Following Twitter etiquette and showing good social networking manners is not hard to do. Here are six steps to stay on the good side of other social networking and not become an online clod.
- Use @ replies: When mentioning another Twitter account, use the @username to let them know you made a comment. Without the “@”, the account you are mentioning will not likely see your tweet.
- Retweeting: Share others messages by retweeting or rebroadcasting tweets to your followers. If a message exceeds the 140 character restriction, it is OK to trim or modify the message to fit. Be sure to keep the original message intent.
- Be interesting: Include a variety of content in your Twitter tweets. A stream of pure sales messages will likely turn off followers. Post pictures of interesting sites, links to industry news articles or just plain old fun comments. Be personable.
- Follow back: With Twitter, it is a good practice to follow those who follow you. Twitter restricts the number of accounts you can follow based on the number of Twitter accounts following you.
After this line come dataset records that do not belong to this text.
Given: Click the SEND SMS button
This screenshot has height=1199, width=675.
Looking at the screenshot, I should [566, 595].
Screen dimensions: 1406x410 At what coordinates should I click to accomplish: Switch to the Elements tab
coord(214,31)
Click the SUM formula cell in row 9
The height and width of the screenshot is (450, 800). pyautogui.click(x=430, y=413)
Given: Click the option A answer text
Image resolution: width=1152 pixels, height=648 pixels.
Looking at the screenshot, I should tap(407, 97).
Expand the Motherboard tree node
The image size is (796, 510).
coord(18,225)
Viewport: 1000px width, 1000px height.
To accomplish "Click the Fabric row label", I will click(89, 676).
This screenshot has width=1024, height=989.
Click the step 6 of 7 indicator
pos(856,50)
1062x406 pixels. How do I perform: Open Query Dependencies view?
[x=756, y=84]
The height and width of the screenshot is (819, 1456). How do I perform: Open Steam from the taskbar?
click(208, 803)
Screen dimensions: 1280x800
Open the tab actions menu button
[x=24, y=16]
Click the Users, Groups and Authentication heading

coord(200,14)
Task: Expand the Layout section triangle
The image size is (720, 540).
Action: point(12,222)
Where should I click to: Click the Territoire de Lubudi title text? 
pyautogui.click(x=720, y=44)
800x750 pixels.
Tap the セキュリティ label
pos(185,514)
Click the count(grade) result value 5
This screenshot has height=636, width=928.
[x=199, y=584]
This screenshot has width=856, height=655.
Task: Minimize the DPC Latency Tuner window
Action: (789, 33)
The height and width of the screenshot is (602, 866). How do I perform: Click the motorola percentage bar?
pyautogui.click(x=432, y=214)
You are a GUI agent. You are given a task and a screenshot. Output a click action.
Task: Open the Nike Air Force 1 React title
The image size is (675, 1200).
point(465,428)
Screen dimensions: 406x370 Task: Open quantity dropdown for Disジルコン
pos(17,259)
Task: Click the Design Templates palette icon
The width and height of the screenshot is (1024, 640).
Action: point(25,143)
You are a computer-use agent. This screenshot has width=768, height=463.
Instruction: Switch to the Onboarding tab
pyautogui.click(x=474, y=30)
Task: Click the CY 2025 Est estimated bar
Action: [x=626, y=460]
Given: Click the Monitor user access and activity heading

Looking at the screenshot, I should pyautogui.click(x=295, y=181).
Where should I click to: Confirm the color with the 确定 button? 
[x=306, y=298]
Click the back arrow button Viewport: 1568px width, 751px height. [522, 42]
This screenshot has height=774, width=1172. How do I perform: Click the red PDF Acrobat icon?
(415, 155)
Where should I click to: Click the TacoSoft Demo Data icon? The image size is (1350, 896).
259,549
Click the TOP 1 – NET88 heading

Once you follow 2,000 accounts, Twitter will not allow you to add new accounts to your following until you either unfollow some or others begin following you. If you do not follow back, you will find many accounts will unfollow you.
- Stop the auto messages: Don’t set up messages to automatically send a response when an new Twitter account follows you. I recently received a direct message from someone I followed saying. “Thanks for following me. I look forward to reading your tweets.” This was a meaningless message to be because this account did not follow me back. They never did see any of my tweets. The message was meaningless and cluttered up my messages pages.